8 expert tips on how to organise your inbox

An inbox is a lot like a garden: maintenance is easy enough if you keep on top of it, but a near-insurmountable task if you let things get unruly. We can all delete a single email or pluck a single weed from our driveways to keep them pristine. It’s getting them pristine in the first place that’s the tricky part. Fortunately, we’re going to give you some expert advice on how to organise your inbox, so you can go about your working day in peace. 

A digital deluge

For some of us—managers in particular—emails come in thick and fast. Urgent questions from colleagues, supervisors chasing queries, newsletters, proposals, deadlines, developments, and a boatload of spam. It’s easy to get buried beneath the constant barrage.

When your inbox ends up piled high in this way, it’s bad for productivity, and even worse for communication. Important emails will be missed, which means missing deadlines and opportunities alike. It doesn’t matter how diligent you are in person—if your inbox is chaotic and your replies are sporadic, sooner or later you’re going to rub your colleagues up the wrong way.

So: here are a few tricks you can employ to ensure you never feel yourself being snowed under by emails again! 

How to organise your inbox

Phase One: Getting to Inbox Zero

Five thousand, three hundred and forty eight unread emails: Yikes. Cleaning out your inbox is one of those tasks that can seem so daunting at the outset that we postpone it for months—yet when we finally get around to it, we realise there was nothing to be afraid of. Here’s how it’s done. 

Set aside time

You can’t just blanket delete everything, sadly. There may be important things in there which you will need: passwords, logins, links, even entire projects. That means you’re going to need to invest time into combing through your inbox if you’re going to get it to zero. Yes, it’s a bit of a chore—but it’s a chore you’ll only have to do once!

Choose a time when you’re not stressed or overloaded with work. Block off several hours to dedicate to it, or even a few chunks of time spread over a week if you have an almighty backlog. The productivity you’ll experience once you’ve cleansed is worth it.

Assess the situation

Where are most of your emails coming from? Are they mostly junk, or newsletters, or are they from colleagues? You can’t bail out a sinking ship without first patching the hole. In order to stem the tide, you need to discern first of all where the bulk of your inbox clutter is coming from. 

Identify trends

By combing through your email backlog and spotting where they come from and how often, you’ll be able to get an idea of where your problems lie. If you simply haven’t been opening or replying to emails, perhaps you’ve been procrastinating too much. If all your emails are from one or two people, perhaps there are issues with the chain of communication. If the majority of your emails arrive on the same day and overwhelm you, you’ve got yourself a scheduling problem. Simple conversations within your workplace can fix these! 

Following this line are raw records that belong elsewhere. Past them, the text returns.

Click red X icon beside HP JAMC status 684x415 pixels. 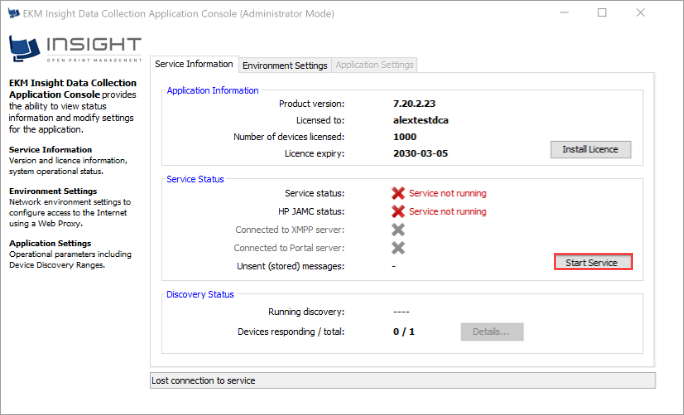(398, 211)
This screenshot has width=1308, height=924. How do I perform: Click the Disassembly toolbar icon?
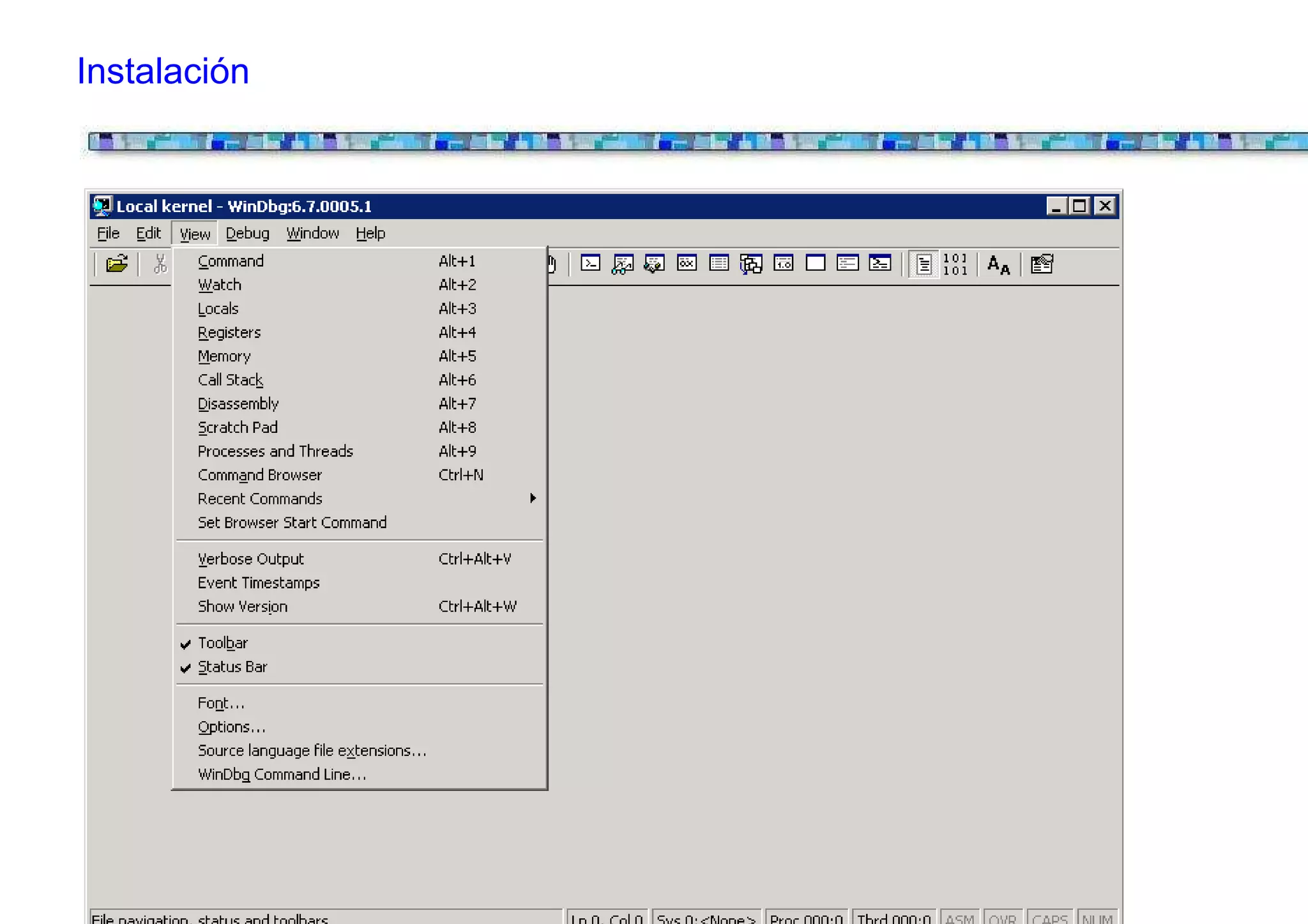(783, 263)
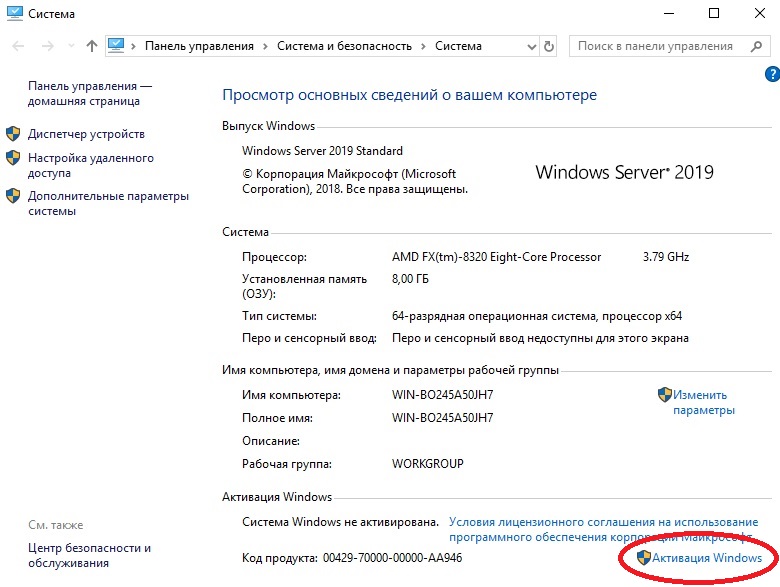This screenshot has width=780, height=587.
Task: Open the recent locations dropdown arrow
Action: point(70,46)

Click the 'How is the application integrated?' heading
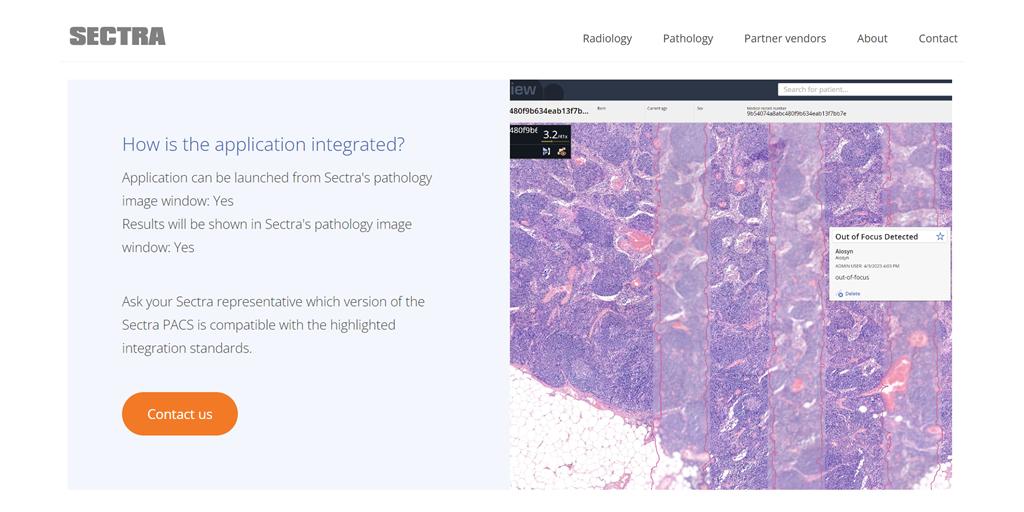click(x=263, y=144)
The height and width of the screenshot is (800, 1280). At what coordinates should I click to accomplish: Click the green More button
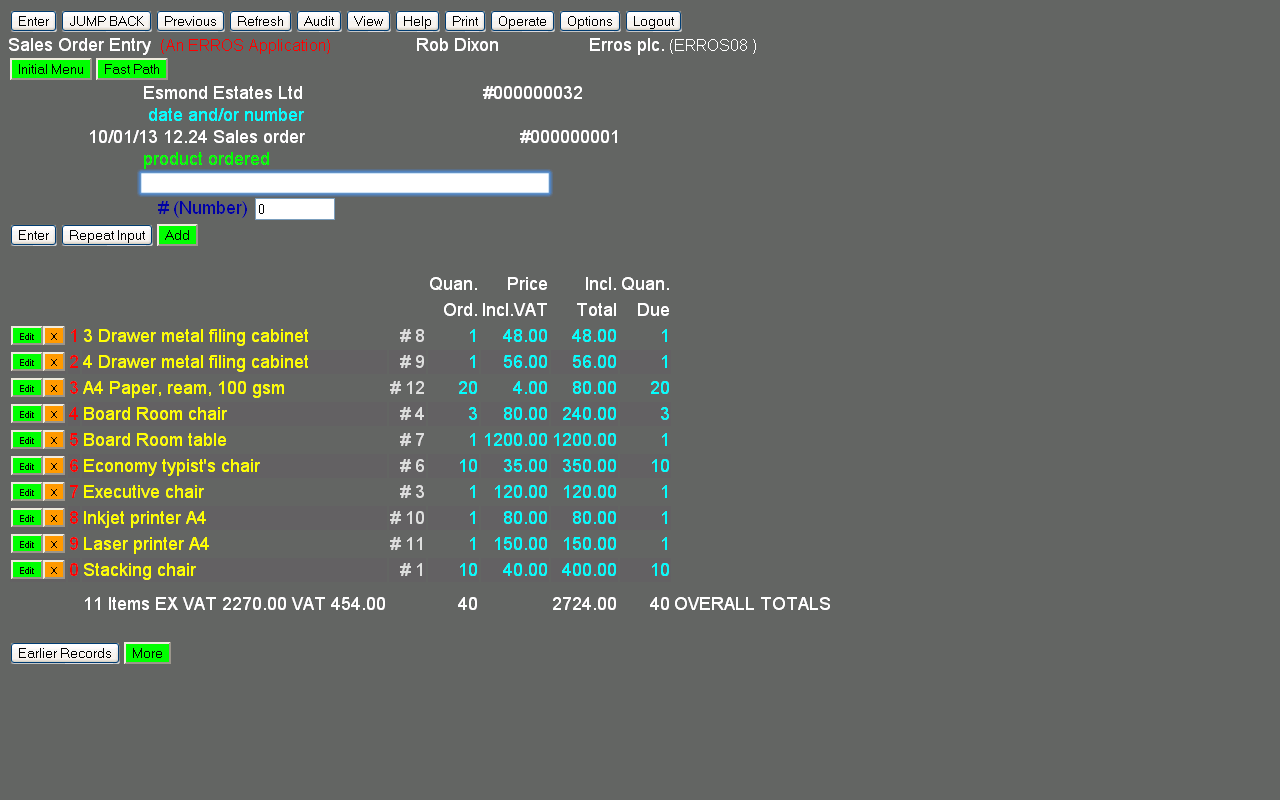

There are some emails that we never, ever read. Maybe it’s a newsletter we signed up for ages ago and lost interest in. Maybe it’s a job site we joined when we left university. Maybe it’s a pub we visited once while on holiday that regularly sends us new drinks deals a whole decade later. These emails become like wallpaper in our inbox: we become blind to them. We never read them, never open them, we barely even notice their arrival.

Unsubscribe to all of them. Every time a new email arrives, ponder a moment whether you’d care (or even notice) if you never received another. If this answer is anything other than ‘absolutely’, hit that magical unsubscribe button. 

Turn off social updates

Do you really need an email each time Gary from school uploads a photo of his dog on Facebook? You do not. You can either turn off these notifications entirely, or organise them so you are only notified when certain things occur. You can usually do this in the ‘Settings’ tab of whatever social media page you are signed into. 

Shun the spam

Sometimes, bizarre stuff ends up in our inboxes and we have no idea how it got there. Spam email is a simple fact of life online, but it doesn’t have to plague your inbox. Mark each suspicious email you see as spam, and after a while your email client should cotton on and automatically shift further emails of a similar nature to your spam folder.

Phase Two: Sorting and sifting

If you’ve worked through the steps above, you should have something approaching a harmonious inbox. You may still have a lot of work-related emails sitting there, however. Here’s how to organise your inbox into clear, defined segments. 

Folders are your friend

The specific folders you may require will depend on your department, however creating several distinct folders for you to sift incoming emails into will help you maintain order, and allow you to focus on one task at a time by switching between inboxes as required. Some email clients even have a ‘rules’ function, which you can set up to do this automatically for you.

Your folders could be for emails relating to specific projects, teams, or for emails of different levels of importance. This will also make it easier for you to dig out specific emails from long ago, as and when you need them. 

Phase Three: Keeping the peace

By now, your inbox should be looking like a newly manicured lawn: serene and beautiful. And, like a newly manicured lawn, any weed or spam email that appears unwanted will immediately stand out and can be banished with ease.

In order to keep your inbox neat and tidy, in the future, set aside a small amount of time once a day or perhaps once a week for you to run through your inbox and tackle any outstanding emails you may have overlooked. Do this in chunks, rather than in little bursts throughout the day, which can distract you and leave you stretched too thin. It’s all about building a pattern and sticking to it. Inbox tranquillity awaits!

Hopefully this advice on how to organise your inbox has helped. Good luck staying at inbox zero!